Exactly transcribe the span of lines from the one containing "Open the UK language dropdown" through the final line of the entries, inclusive, and nothing outside it. Exclude the pictures.

** DATASET CONTENT follows **

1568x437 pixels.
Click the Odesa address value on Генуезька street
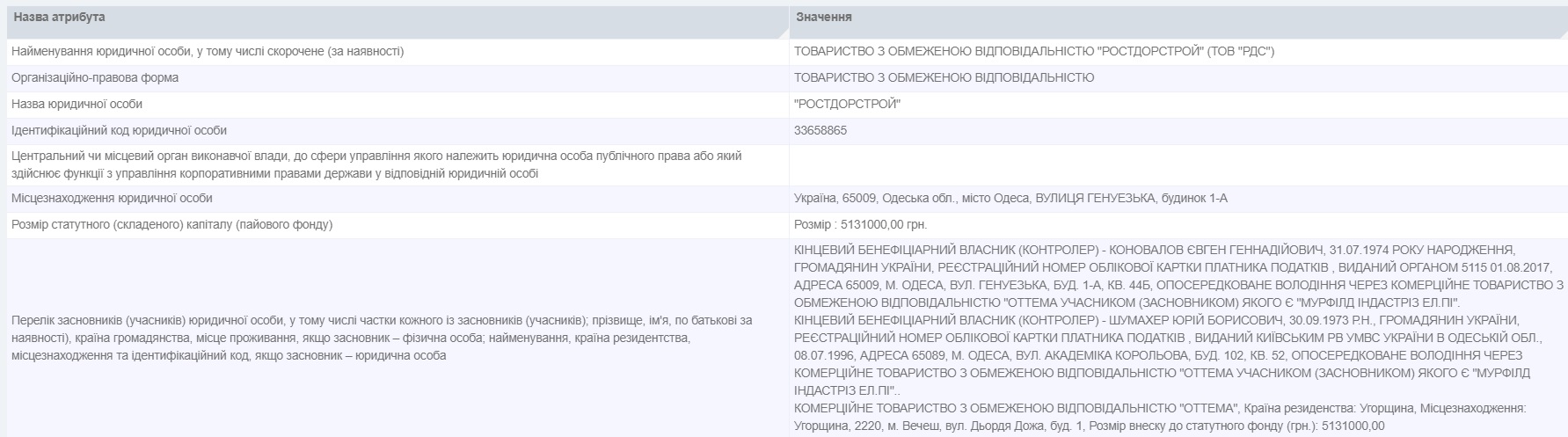pyautogui.click(x=1010, y=199)
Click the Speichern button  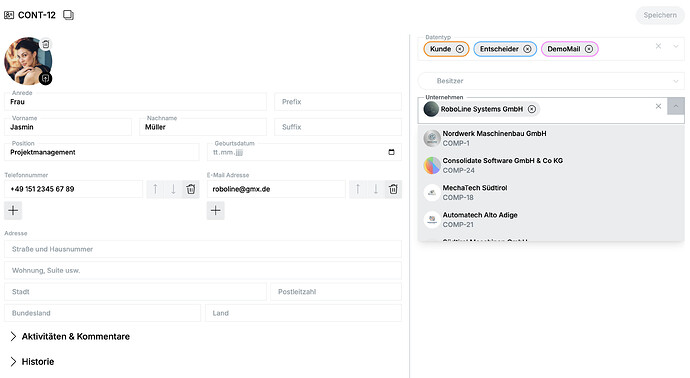[660, 15]

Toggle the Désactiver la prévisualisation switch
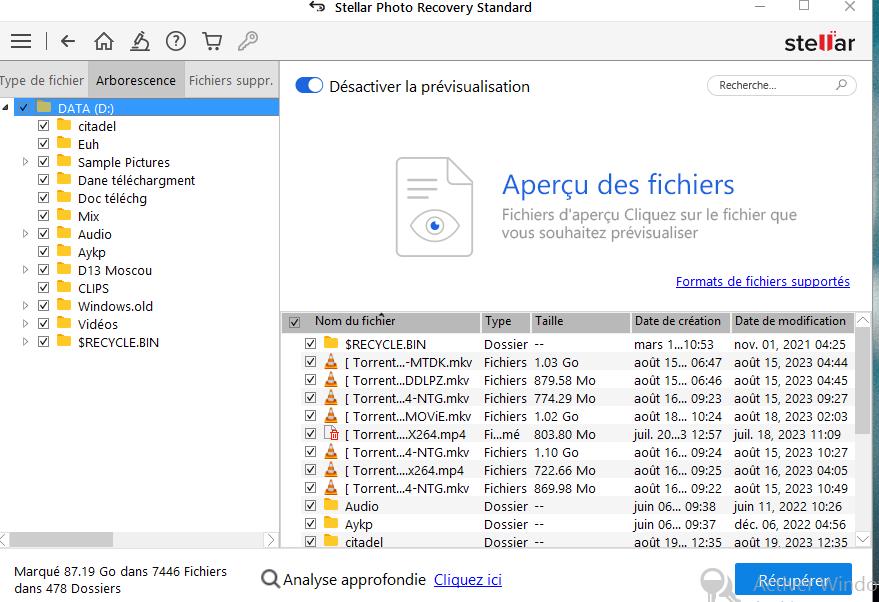(309, 86)
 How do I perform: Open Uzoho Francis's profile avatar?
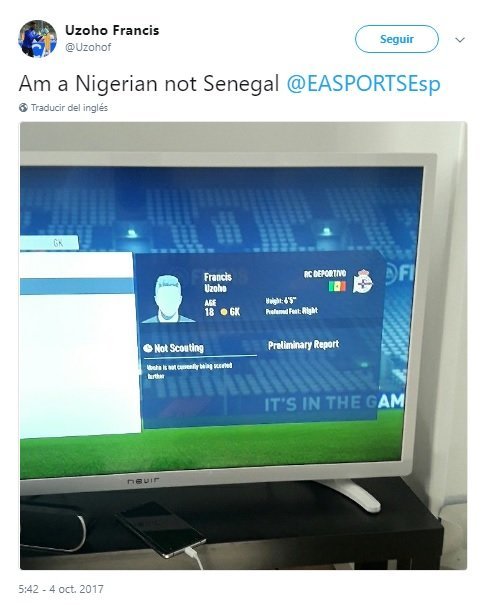[x=37, y=39]
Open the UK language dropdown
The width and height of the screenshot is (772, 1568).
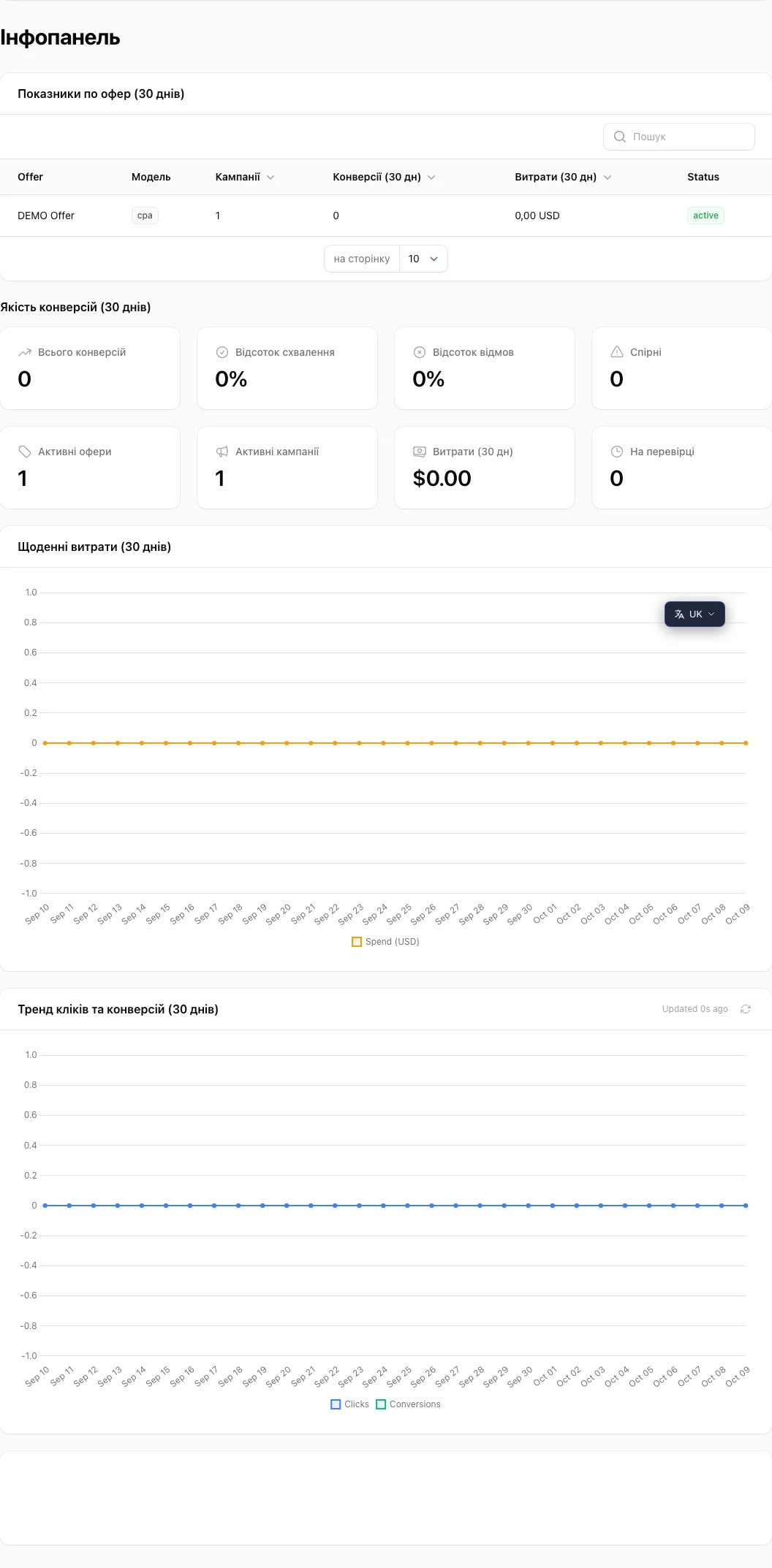695,614
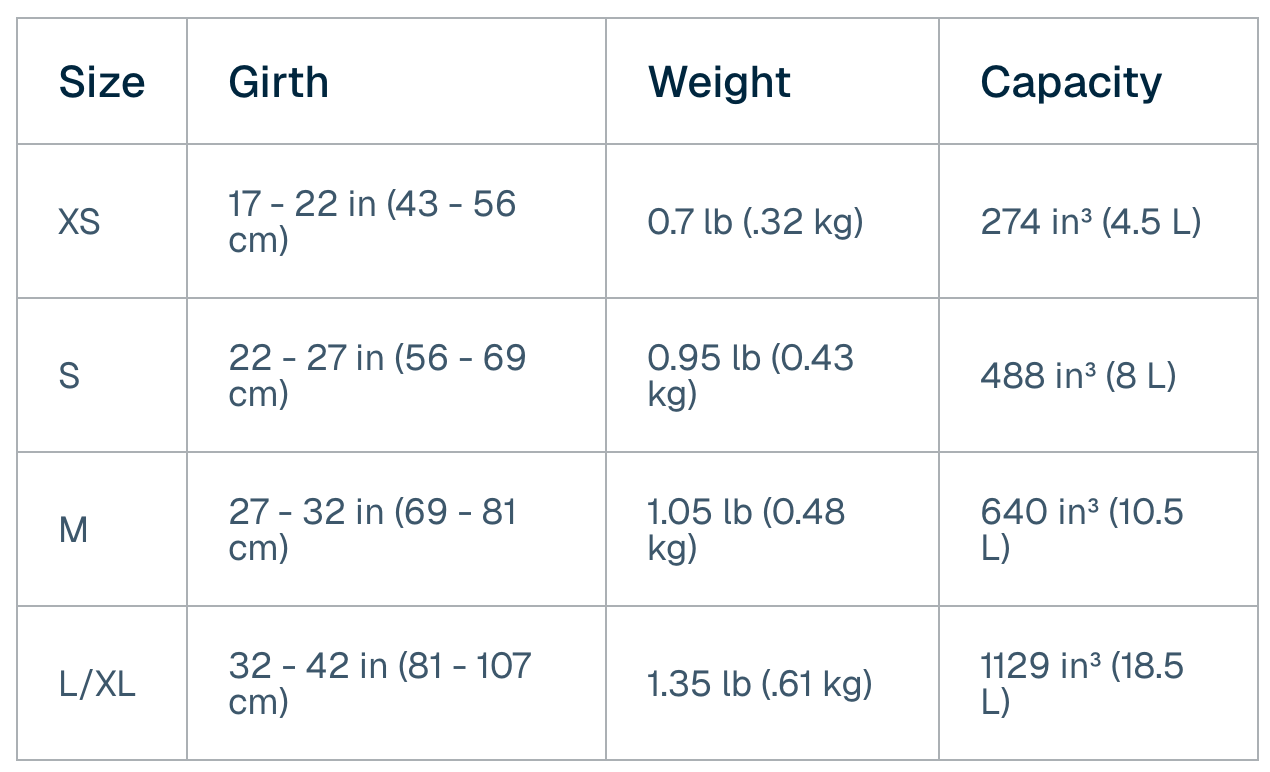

** End of DATASET CONTENT **

:: WRITTEN ANSWER ::
Open the UK language dropdown
The width and height of the screenshot is (772, 1568).
695,614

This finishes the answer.